The problem here is that some aspects of the DevOps model almost discourage deployment, which is the exact opposite of what we want. These restrictions remove all of the flexibility DevOps is supposed to be giving our developers. If they’re unable to confidently deploy fixes when in response to or anticipation of major traffic events – even on Fridays – innovation is hindered rather than enabled. This is just one example of innovation lock-in, and it poses other business threats too.
Innovation lock-in does not allow businesses to keep up with customer demands. The pandemic has meant that many of us have spent more time online and as a result, our expectations for online services have increased. A lack of innovation will present formidable challenges when businesses attempt to scale to meet the demand for both services and information.
It also has a negative impact on staff morale. Developers become developers because they want to tinker, to create, to push boundaries. A lack of innovation can dilute their purpose and damage team spirit. To avoid this happening and to stay at the forefront of innovation, companies must place developers at the core of everything they do, empowering them with the tools they need, and avoiding unnecessary limitations.
So how can businesses avoid innovation lock-in?
A performance management approach is required.

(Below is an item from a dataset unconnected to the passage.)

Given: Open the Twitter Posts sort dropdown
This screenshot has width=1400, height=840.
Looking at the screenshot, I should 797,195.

Take online retail as an example – the pandemic has accelerated what was already a worldwide shift towards e-commerce, with online spending in May 2021 hitting $82.5 billion, up 77% from the previous year. With that rise comes heightened end user demand and a greater sensitivity to things going wrong – if people are switching their shopping entirely online, they need to know it is reliable.
But e-commerce sites are not static, unchanging things. Online retailers constantly add new products and launch promotions, as well as installing security patches to keep their businesses and customers safe. Any issues with these changes may require taking at least some of the site offline for a time. And as every change to a site has the potential to introduce bugs and failures into the application, a performance management approach is needed to guard against them before they become disasters.
To achieve the continuous release cycles that support the uptime and response time users expect, developer teams need to know about potential issues before they affect the application. Performance management helps by providing predictive analytics to identify anomalies and alert teams before a service is affected. The faster a problem can be identified, the faster the developer team can get to work and mitigate the impact.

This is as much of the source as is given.